Let AI coaches score every action to train agents end-to-end
MAPPA addresses two fundamental challenges in training multi-agent systems end-to-end:
| Challenge | Problem | MAPPA Solution |
|---|---|---|
| Credit Assignment | When a task fails, which agent is responsible? | AI coach examines each agent's outputs and tool feedback to assign accurate blame |
| Sample Efficiency | Multi-agent rollouts are expensive, but traditional RL provides only one signal at the end | Per-action process rewards provide dense feedback for every step |
An LLM coach evaluates every action as it happens—not just the final outcome. The coach receives:
- The agent's role and what it was asked to do
- What the agent saw before acting
- What the agent generated
- Tool output: stdout, stderr, error messages
This enables accurate credit assignment without counterfactual reasoning—just checking what each agent actually produced.
| Feature | Description |
|---|---|
| Per-Action Coaching | AI coach (Gemini) evaluates each agent action with process rewards (0-10) |
| Multi-Agent Orchestration | Sequential agent workflows where each agent builds on previous outputs |
| Code Execution | Agents write and execute Python via SandboxFusion (secure, isolated) |
| Distributed RL Training | REINFORCE++ with DeepSpeed + Ray for multi-GPU training |
- Python 3.11+
- CUDA-compatible GPUs (minimum 2x 80GB A100/H100)

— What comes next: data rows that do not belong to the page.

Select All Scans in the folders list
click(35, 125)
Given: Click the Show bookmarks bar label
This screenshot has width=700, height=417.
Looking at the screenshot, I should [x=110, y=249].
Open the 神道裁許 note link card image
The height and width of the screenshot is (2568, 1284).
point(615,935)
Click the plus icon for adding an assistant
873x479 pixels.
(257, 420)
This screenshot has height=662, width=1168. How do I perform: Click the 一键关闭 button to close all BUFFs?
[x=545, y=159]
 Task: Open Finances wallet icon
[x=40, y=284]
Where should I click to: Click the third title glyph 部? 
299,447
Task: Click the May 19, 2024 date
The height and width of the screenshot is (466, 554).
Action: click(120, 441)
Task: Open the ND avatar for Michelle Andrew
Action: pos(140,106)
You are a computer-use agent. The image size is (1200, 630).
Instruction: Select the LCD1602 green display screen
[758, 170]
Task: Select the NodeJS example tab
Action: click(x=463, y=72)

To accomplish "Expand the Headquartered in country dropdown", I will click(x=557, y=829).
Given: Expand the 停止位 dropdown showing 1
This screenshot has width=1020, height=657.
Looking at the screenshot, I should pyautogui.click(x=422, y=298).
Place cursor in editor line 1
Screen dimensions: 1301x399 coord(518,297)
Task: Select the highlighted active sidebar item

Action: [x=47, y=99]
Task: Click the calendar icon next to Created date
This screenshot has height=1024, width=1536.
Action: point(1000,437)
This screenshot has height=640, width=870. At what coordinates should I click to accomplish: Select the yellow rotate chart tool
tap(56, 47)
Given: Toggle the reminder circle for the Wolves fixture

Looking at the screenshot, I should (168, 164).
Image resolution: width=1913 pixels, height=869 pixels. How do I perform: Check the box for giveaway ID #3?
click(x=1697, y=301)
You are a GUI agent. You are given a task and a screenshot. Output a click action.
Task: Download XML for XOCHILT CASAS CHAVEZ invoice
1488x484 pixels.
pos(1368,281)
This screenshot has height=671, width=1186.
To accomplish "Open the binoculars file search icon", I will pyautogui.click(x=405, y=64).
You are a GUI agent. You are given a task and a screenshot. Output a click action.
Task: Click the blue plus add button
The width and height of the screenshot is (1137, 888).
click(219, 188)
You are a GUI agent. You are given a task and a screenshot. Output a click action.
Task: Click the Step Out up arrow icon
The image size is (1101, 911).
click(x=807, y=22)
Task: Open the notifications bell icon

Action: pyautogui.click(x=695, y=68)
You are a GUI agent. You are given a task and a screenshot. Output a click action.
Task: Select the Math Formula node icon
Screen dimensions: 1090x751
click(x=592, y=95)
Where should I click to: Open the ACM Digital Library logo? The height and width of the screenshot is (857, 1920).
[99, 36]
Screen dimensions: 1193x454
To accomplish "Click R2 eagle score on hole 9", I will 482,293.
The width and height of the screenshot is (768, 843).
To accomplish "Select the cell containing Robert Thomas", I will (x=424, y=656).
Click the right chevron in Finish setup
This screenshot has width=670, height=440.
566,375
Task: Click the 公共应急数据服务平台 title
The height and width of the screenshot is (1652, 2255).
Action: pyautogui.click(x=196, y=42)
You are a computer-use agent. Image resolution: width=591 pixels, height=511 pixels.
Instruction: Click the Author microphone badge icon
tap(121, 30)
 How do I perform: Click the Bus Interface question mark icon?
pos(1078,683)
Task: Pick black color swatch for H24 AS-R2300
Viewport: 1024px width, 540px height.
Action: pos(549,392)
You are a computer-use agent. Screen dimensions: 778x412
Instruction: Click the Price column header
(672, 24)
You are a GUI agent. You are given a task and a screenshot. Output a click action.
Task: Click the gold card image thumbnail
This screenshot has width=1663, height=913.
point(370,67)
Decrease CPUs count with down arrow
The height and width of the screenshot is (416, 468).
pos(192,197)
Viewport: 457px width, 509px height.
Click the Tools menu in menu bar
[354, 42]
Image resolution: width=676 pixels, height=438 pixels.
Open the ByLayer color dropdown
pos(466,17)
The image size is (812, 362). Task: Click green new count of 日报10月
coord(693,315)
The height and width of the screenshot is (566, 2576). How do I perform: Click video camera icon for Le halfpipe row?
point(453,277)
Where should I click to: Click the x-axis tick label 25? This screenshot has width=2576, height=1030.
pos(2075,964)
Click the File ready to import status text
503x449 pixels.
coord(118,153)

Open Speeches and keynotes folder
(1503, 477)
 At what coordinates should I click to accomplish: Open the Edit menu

- UV package manager (recommended)
- Clone and install:
git clone https://github.com/ltjed/multiagent-coaching.git
cd multiagent-coaching
uv venv --python 3.11
source .venv/bin/activate
uv pip install -r requirements_uv.txt- Set up SandboxFusion (code execution):
git clone https://github.com/bytedance/SandboxFusion.git ~/SandboxFusion
cd ~/SandboxFusion
# Main environment
conda create -n sandbox python=3.12 -y
conda activate sandbox
pip install poetry && poetry install
# Runtime environment
conda create -n sandbox-runtime python=3.11 -y
conda activate sandbox-runtime
pip install -r runtime/python/requirements.txt- Configure LLM coach credentials:
# For Vertex AI (Gemini)
export VERTEX_PROJECT=your-gcp-project-id
export GOOGLE_APPLICATION_CREDENTIALS=/path/to/credentials.json
# Or standard Gemini API
export GOOGLE_API_KEY=your-api-keyTrain a 3-agent system for math problem solving:
bash scripts/run_train_mathchat.sh Qwen/Qwen3-4B-Thinking-2507Workflow: Problem Solver → Code Executor → Verifier
- Trains on AIME competition problems
- External coach (Gemini) evaluates each agent action
- Saves checkpoints to
./checkpoints/mathchat_coach/
Train a 3-agent system for data science tasks:
bash scripts/run_train_dsbench.sh Qwen/Qwen3-4B-Thinking-2507Workflow: Data Engineer → Modeler → Analyst
- Kaggle-style modeling tasks
- Agents write and execute code via SandboxFusion
- Evaluates on held-out tasks with ground truth metrics
python -m marti.cli.commands.train \
--config-name mathchat_with_coach \
default_agent.pretrain=/path/to/model \
use_wandb=your_api_keymultiagent-coaching/
├── marti/ # Core package
│ ├── agents/ # Agent implementations
│ │ ├── base_agent.py # Abstract Agent class
│ │ ├── multi_agent.py # Multi-agent orchestration
│ │ └── math_agent.py # Math-specific agents
│ │
│ ├── cli/ # Command-line interface
│ │ ├── commands/train.py # Main training entry point (Hydra)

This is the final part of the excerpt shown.